Source records:
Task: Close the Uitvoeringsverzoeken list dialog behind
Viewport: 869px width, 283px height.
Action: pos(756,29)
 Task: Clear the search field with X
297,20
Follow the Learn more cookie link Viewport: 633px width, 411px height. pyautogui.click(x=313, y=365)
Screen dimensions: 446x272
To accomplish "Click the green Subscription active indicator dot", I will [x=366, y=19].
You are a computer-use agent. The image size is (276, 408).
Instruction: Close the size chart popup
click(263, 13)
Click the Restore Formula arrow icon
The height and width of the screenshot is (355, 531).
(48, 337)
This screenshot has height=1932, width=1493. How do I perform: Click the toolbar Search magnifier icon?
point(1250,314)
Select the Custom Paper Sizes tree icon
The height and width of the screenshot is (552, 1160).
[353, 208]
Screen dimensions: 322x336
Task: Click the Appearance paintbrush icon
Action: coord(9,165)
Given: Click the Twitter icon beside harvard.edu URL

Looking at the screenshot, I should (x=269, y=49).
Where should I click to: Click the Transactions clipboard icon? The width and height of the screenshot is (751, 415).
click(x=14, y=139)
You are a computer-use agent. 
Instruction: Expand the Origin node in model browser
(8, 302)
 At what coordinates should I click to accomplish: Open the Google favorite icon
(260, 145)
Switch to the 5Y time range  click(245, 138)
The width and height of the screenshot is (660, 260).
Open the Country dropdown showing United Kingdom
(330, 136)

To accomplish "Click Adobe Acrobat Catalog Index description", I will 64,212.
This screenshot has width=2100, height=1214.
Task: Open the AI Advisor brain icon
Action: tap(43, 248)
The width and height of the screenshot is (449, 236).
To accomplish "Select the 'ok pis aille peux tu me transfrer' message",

■ Task directions
Please recast the records as a Markdown table with the columns Row and Text, one numbered row per line, starting with the line containing "Switch to the" and going on through the last line of the records. Skip blank lines.

■ Result below
| Row | Text |
|---|---|
| 1 | Switch to the 5Y time range  click(245, 138) |
| 2 | The width and height of the screenshot is (660, 260). |
| 3 | Open the Country dropdown showing United Kingdom |
| 4 | (330, 136) |
| 5 | To accomplish "Click Adobe Acrobat Catalog Index description", I will 64,212. |
| 6 | This screenshot has width=2100, height=1214. |
| 7 | Task: Open the AI Advisor brain icon |
| 8 | Action: tap(43, 248) |
| 9 | The width and height of the screenshot is (449, 236). |
| 10 | To accomplish "Select the 'ok pis aille peux tu me transfrer' message", |